La paura è stata anche alimentata dalla politica e da una comunicazione sbagliata?
Purtroppo, ci sono state comunicazioni che non avevano nulla a che fare con la serietà che il momento richiedeva. Esempi concreti sono le dichiarazioni di Donald Trump, secondo il quale la SARS-COVID era curabile con l’idrossiclorochina o – addirittura – con iniezioni endovenose di disinfettanti salvo poi – una volta ammalatosi - ricorrere (cosa che ben pochi altri avrebbero potuto fare) a terapie di ultima generazione frutto di ben altre competenze, per poi gloriarsi del proprio rapido ristabilimento, quasi fosse dovuto ai propri “ultrapoteri”. Difficile valutare l’influenza che esempi come questo, espressione di un narcisismo acritico più diffuso del coronavirus, possano avere sull’opinione pubblica e sul comportamento generale della popolazione, ma è certo che non può essere positiva. Affermazioni più volte ripetute come “siamo in guerra” sono inopportune. A meno di non voler indebitamente ampliare il senso di “guerra” a ogni situazione di crisi, pericolo, difficoltà sconosciuta (ma allora bisognerebbe dirlo, e spiegare perché lo si fa); parlare di “guerra” non può che suscitare paura e angoscia, sulle quali l’apparente urgenza del momento non lascia il tempo di riflettere per contenerle. Non siamo stati, né siamo, in guerra - un flagello ben peggiore in cui è l’Uomo a volere la distruzione dell’Uomo-nemico. Nel contesto pandemico, pur con tutte le rivalità, le concorrenze e gli egoismi nazionali, ci si è dati da fare dappertutto per limitare i danni e trovare rimedi. Che alcuni (o molti) poi non li vogliano utilizzare, e perché, sarà oggetto di discussione per molto tempo.

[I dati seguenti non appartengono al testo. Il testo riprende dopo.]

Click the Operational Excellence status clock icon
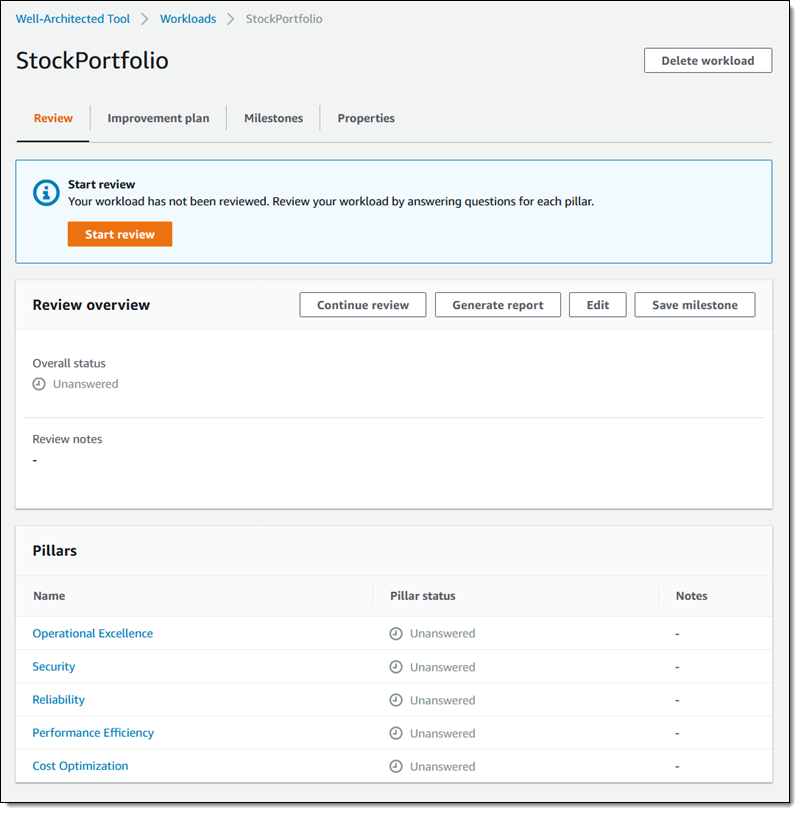Viewport: 800px width, 813px height. [396, 634]
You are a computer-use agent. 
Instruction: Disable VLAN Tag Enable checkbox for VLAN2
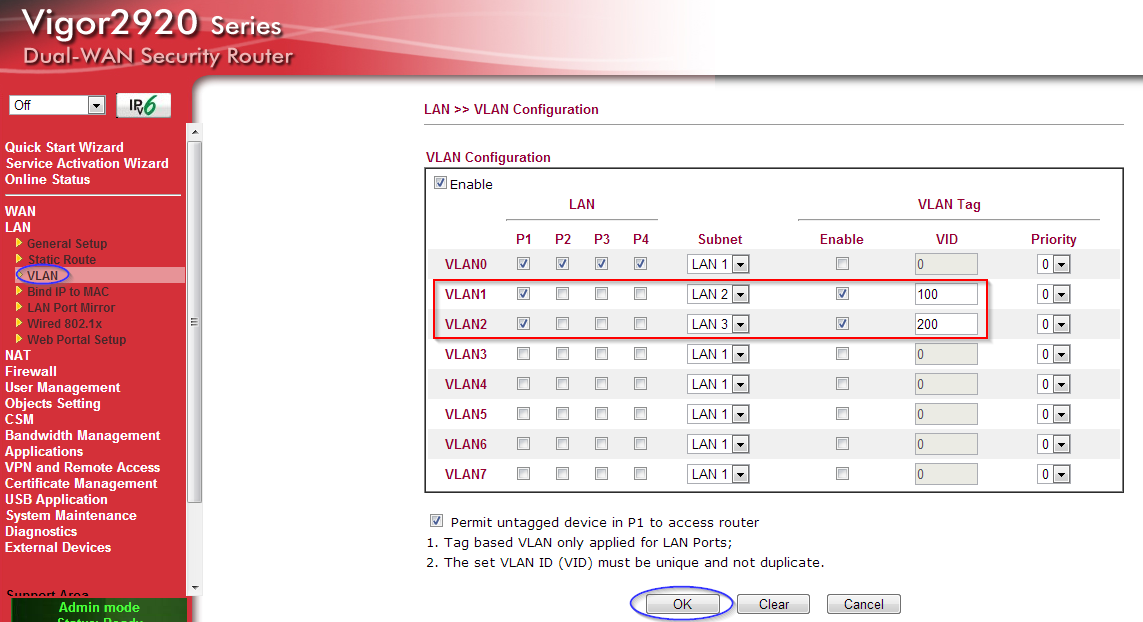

Un’ultima domanda: con il senno di poi, la scienza poteva fare di più o meglio per combattere la pandemia?
Mi permetto qualche considerazione generale: la pandemia ha sorpreso tutti, tranne forse quei pochi esperti chiaroveggenti che se ne aspettavano una, presto o tardi, e che hanno avuto – profeti di sventura – l’ascolto della biblica voce di colui che grida nel deserto. Ma anche se una pandemia, in generale, poteva essere prevista, più difficile era anticiparne la rapidissima diffusione e impossibile era trovarne il rimedio, che presuppone la conoscenza precisa delle cause. A quest’ultimo scopo, è stato necessario identificare il virus e produrre i vaccini. Ciò è stato fatto in tempi molto brevi, grazie a sinergie e collaborazioni a molti livelli, e grazie agli scambi di informazioni nella comunità scientifica, che deve poter continuare a “lavorare in rete” senza ostacoli.